With Berry Case, Missed Opportunities
There is some precedent for statewide reviews of deaths. Under Kentucky law, deaths suspected to be caused by child abuse must be investigated by the Child Fatality and Near Fatality External Review Panel, a 20-member interdisciplinary group that reviews all deaths suspected to be a result of child abuse and neglect.
That panel publishes general notes on each case, as well as an annual report with statewide recommendations.
There are no similar requirements for Kentuckians killed by domestic violence; in fact, the state does not even keep track of how many people die by domestic violence each year.
That would be a good starting point, Logan said. She’s lukewarm on the value of fatality review: just dropping a fatality review committee into every city is not enough to substantially change attitudes and practices. But done well, she said, it can be a very powerful tool.
As it stands now, only one city in Kentucky regularly reviews domestic violence fatalities. The Berry case has cast new attention on the otherwise quiet work of Louisville’s fatality review committee.

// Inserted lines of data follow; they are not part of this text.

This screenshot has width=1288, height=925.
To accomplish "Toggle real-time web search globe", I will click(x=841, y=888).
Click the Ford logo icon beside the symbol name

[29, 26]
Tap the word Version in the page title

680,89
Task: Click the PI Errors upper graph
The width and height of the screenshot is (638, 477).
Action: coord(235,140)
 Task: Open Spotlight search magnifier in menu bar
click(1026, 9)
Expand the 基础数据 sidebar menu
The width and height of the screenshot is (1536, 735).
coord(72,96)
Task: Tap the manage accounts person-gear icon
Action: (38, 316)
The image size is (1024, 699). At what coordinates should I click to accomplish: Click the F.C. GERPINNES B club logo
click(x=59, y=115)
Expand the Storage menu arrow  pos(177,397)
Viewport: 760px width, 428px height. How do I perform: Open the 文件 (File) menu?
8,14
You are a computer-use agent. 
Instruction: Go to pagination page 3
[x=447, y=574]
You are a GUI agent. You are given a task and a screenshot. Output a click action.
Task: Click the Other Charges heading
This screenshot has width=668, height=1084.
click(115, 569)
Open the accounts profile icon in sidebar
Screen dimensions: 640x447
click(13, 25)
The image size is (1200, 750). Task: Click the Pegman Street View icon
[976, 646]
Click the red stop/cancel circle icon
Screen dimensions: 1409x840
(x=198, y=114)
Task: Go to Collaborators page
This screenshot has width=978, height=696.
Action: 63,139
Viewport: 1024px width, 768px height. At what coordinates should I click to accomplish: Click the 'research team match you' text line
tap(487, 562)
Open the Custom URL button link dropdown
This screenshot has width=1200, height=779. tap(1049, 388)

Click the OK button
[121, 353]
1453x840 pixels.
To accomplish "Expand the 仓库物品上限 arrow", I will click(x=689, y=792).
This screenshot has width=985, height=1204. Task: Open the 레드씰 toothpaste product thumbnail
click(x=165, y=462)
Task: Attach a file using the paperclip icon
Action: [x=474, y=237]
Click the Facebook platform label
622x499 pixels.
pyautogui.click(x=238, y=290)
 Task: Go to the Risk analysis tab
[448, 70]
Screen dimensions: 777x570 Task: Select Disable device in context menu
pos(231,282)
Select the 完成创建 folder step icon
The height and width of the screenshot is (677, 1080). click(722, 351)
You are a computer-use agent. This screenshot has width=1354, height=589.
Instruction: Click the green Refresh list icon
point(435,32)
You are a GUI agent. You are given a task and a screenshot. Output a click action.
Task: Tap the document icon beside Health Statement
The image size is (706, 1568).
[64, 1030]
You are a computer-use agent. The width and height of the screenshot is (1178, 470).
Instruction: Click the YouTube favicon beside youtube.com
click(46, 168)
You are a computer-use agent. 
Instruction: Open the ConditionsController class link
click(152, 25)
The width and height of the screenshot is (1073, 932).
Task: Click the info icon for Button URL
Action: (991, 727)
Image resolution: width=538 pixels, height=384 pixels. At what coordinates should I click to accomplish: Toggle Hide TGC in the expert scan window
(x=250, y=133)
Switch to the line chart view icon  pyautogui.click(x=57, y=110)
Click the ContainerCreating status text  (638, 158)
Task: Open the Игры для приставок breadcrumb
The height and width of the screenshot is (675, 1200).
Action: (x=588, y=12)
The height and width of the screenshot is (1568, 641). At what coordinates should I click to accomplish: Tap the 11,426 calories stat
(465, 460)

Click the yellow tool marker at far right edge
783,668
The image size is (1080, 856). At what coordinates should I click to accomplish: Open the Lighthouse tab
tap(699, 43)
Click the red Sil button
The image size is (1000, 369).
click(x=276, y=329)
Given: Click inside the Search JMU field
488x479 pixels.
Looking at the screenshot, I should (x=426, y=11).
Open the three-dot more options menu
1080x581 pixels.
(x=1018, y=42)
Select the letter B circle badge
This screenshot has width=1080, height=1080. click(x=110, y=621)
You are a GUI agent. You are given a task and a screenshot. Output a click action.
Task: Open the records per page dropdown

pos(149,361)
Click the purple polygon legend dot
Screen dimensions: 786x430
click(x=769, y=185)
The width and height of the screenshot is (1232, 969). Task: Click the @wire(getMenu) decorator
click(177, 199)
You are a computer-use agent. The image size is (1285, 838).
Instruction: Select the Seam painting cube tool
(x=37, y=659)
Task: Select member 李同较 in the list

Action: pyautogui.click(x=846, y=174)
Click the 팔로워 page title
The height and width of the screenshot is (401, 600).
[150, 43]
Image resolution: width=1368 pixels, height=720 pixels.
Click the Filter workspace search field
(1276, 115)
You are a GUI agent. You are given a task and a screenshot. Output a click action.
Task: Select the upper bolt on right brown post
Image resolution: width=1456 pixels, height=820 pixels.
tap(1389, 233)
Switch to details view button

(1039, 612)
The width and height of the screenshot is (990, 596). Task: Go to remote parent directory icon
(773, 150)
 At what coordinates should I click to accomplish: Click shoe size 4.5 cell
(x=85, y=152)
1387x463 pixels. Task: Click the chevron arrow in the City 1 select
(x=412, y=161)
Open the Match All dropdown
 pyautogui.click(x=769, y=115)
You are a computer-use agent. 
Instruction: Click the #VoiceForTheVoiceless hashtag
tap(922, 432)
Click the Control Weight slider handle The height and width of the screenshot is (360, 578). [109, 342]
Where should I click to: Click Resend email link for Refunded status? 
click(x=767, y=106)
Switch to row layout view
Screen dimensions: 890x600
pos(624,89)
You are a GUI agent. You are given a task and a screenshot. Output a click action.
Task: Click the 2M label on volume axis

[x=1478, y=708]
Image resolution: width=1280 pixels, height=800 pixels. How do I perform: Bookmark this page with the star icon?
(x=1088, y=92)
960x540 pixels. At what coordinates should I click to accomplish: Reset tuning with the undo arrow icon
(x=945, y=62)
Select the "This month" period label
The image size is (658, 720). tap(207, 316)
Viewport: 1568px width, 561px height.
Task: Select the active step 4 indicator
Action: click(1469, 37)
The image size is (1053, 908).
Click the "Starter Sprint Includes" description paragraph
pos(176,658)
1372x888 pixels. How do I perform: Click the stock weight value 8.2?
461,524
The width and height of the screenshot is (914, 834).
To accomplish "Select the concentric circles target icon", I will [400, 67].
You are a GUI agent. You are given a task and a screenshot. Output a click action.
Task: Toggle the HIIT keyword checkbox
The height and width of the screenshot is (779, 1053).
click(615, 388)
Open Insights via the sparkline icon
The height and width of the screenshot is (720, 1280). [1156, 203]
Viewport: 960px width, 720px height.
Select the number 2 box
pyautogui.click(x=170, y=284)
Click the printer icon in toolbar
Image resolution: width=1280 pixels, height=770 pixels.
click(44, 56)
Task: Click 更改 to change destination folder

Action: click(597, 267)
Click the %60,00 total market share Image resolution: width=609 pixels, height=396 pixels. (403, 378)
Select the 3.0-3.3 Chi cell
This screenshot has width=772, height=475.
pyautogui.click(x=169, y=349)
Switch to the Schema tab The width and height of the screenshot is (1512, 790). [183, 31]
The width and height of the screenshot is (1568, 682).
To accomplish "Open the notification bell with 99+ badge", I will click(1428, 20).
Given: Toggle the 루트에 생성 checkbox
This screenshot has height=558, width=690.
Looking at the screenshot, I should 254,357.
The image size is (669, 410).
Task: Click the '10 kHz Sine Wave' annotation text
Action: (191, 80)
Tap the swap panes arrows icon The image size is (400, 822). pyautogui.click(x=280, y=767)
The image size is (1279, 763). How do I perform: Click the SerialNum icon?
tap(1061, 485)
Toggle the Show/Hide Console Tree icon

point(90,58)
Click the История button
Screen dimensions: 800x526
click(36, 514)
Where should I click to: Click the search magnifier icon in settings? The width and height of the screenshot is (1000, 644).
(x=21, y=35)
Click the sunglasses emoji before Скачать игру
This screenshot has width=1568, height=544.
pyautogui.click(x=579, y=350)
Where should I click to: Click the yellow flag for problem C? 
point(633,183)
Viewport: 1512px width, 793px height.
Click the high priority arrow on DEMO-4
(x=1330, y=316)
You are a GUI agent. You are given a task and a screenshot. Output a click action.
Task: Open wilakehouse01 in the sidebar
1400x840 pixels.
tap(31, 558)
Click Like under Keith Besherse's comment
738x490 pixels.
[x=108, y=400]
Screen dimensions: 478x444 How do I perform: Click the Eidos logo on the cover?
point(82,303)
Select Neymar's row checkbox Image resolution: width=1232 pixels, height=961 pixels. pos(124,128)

At a recent meeting of the Domestic Violence Prevention Coordinating Council, Major Shannon Lauder said it was “really disheartening” to see how the officers had responded to Berry.
Advocates say LMPD has invested time and resources into improving its domestic violence response in recent years. They’ve added training, advocated for statewide changes and created programs specifically intended to catch these highest-risk cases — like the Lethality Assessment Program, through which an officer could have asked Berry a few questions intended to assess how likely she was to be killed within the next 24 hours.
If she’d tested high enough, they would have put her on the phone with the Center for Women and Families right there at the scene; the Center keeps a number of shelter beds open specifically for these highest-risk cases.
But the officers didn’t even take a report. Instead, they left, and the next time LMPD was called to the house, it was to find her dead.
“Those officers never could have anticipated the outcome of that case when they didn’t take a report,” Lauder said. “It really opened everyone’s eyes to see how serious our decisions that we make every day are.”
It seems to be having an impact: Even though domestic violence calls have decreased compared to last year, Lauder told the coordinating council recently that the number of domestic violence reports officers filed has increased by 7% compared to this same time last year.
“I think that case is part of the reason why that number is up, if I’m being totally honest,” she said. “So there has been some good outcome from that being made public.”